» Try it:
In the letters to the editor below, what share of respondents in the parish survey cited from Manteca, California said they believed in the Real Presence?

As for his claim that “roughly 70 percent of Catholics today don’t believe in the Real Presence of Christ in the Eucharist,” I can say that, in our parish survey conducted seven years ago, 85 percent said they believed in the Real Presence. Perpetual Adoration has been successfully conducted in our parish for a number of years.
As for his statement that “largely gone are…images of the Holy Family and saints, burning candles and smells of incense…,” those items are indeed present in our beautiful church.
Based on Conlee’s article, our parish must be out of step with the rest of the post-Vatican II American Church, or his article reflects conditions in his own parish in Santa Fe, New Mexico.
Marion Elliott
Manteca, California
Just Plain Annoying
I went to a new vernacular Mass the other day, while I was traveling. It was horrible, as it usually is. I go to a Tridentine Latin Mass when I can, but I cannot always get there.
The new Mass was so terrible that I had to stand in back of the church behind closed doors. When they played some music, I had to go outside; it was too much to listen to. Then I realized that I felt more peace outside the church than I did inside.
The new Mass is just plain annoying. Aside from the music, there is the way people act and dress — the jeans, the shorts, the midriff showing, T-shirts; people talking, shaking hands on the way to Communion, turning their heads left and right when coming back from Communion, hugging and kissing, sitting down after Communion. Attending a new Mass is one of the most stressful things I have to do all week; it leaves me feeling drained.
But I leave a Latin Mass feeling great. It is the only Mass where I am at peace. Thank you to all those priests who say a Latin Mass. You are great! I couldn’t survive without it.
Mary Shea
Massachusetts
Blatantly Disrespectful
The article by Chris Conlee, “The Fever of Vatican II” (Jan. 2007), is not good. Two years ago I would have praised it highly. But I have had a recent conversion of sorts from what I call “gnostic traditionalism” to plain old Catholicism.
Conlee is quite irresponsible in his language and blatantly disrespectful to the Church. Saying that a Church teaching or practice can be criticized because Vatican II is “non-dogmatic” doesn’t permit him to engage in mockery and flippancy toward it — especially a teaching of a solemn Ecumenical Council!
Perhaps it’s time for Conlee to join the sedevacantists, because that is where his attitude and the overall thrust of his arguments lead. Of course Conlee would deny that the Second Vatican Council and the Novus Ordo (new vernacular Mass) are intrinsically evil or invalid, but his overall attitude belies this denial.
Conlee’s article has schism and sedevacantism written all over it. It is essentially a propaganda piece for the Society of St. Pius X. His article is tantamount to detraction against the Catholic Church.
Thaddeus J. Kozinski
Aptos, California
THE EDITOR REPLIES:
What is “gnostic traditionalism”? You never define it.

» Supplied data:
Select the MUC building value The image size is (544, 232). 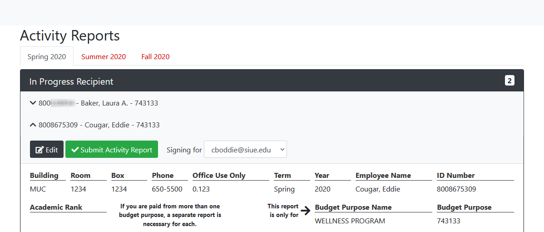tap(38, 189)
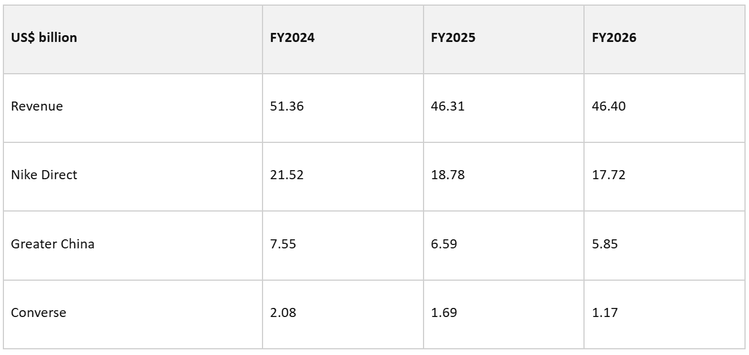Click the Greater China row label
The width and height of the screenshot is (749, 355).
click(133, 245)
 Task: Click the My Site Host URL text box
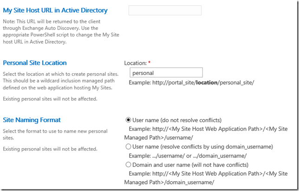tap(165, 10)
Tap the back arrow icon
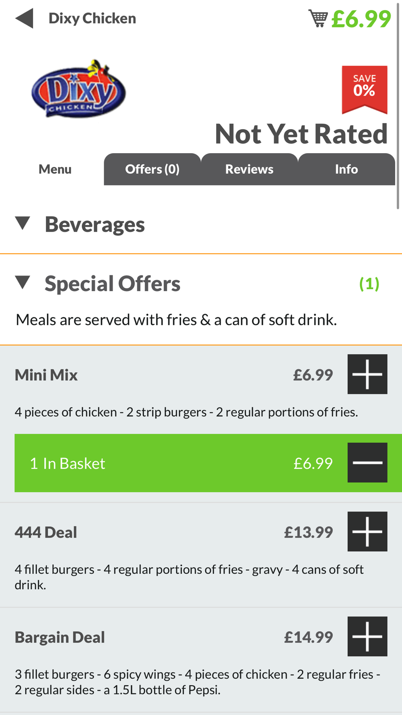The width and height of the screenshot is (402, 715). [x=24, y=18]
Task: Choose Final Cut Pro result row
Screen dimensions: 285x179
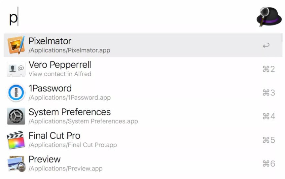Action: [143, 140]
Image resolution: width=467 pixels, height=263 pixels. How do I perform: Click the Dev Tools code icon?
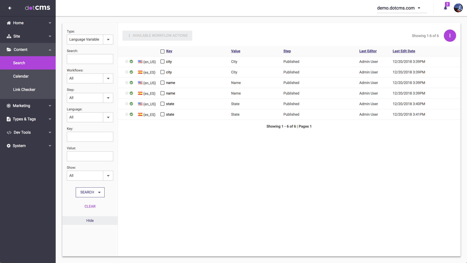pos(9,132)
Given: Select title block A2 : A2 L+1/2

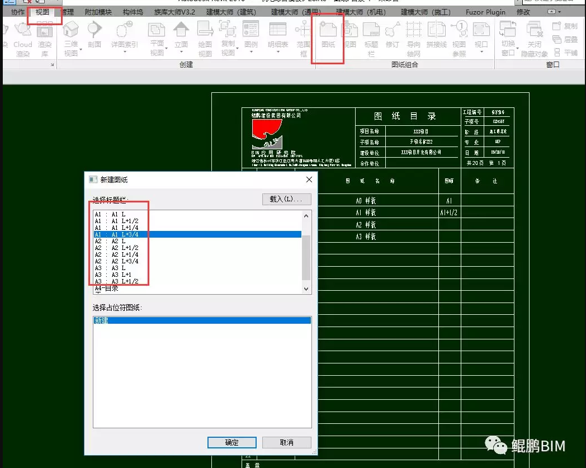Looking at the screenshot, I should [x=116, y=248].
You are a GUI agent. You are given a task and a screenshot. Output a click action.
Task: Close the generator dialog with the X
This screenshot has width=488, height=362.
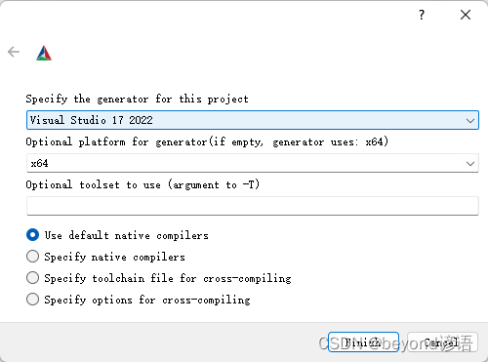(466, 15)
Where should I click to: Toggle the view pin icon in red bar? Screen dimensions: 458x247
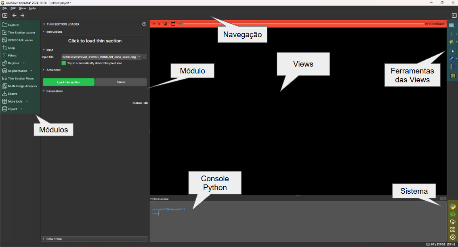(x=154, y=24)
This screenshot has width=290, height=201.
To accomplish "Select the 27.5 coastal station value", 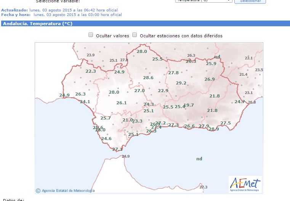I will click(226, 123).
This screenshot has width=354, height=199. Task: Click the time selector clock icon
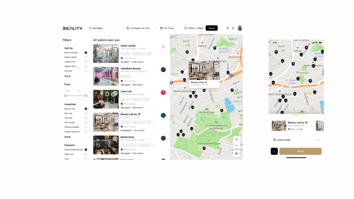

» Output of the task:
85 percent